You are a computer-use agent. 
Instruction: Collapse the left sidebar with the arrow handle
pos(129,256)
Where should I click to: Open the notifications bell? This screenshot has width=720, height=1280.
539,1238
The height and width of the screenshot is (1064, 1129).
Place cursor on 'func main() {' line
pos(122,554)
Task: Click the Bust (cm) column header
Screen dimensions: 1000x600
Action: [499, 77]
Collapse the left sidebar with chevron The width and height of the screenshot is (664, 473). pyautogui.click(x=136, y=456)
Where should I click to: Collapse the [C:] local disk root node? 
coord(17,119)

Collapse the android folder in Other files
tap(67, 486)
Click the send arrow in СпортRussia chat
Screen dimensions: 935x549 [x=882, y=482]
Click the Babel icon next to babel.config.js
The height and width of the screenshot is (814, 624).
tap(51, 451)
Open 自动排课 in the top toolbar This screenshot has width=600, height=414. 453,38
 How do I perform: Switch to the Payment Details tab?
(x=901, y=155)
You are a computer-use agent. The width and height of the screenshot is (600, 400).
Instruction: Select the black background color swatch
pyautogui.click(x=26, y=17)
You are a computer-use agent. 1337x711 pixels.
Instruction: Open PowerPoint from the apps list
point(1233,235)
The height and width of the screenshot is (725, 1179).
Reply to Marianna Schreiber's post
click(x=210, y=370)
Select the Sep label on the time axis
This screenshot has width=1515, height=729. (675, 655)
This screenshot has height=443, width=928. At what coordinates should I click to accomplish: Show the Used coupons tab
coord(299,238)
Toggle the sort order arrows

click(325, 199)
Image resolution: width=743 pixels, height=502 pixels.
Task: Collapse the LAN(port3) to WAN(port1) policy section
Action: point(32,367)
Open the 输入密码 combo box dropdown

The task:
All lines with the word "computer" need to be copied from the data above.

Answer below:
You are a computer-use agent. 
You are a computer-use agent. The width and height of the screenshot is (600, 400).
You are a computer-use agent. 1337x711 pixels.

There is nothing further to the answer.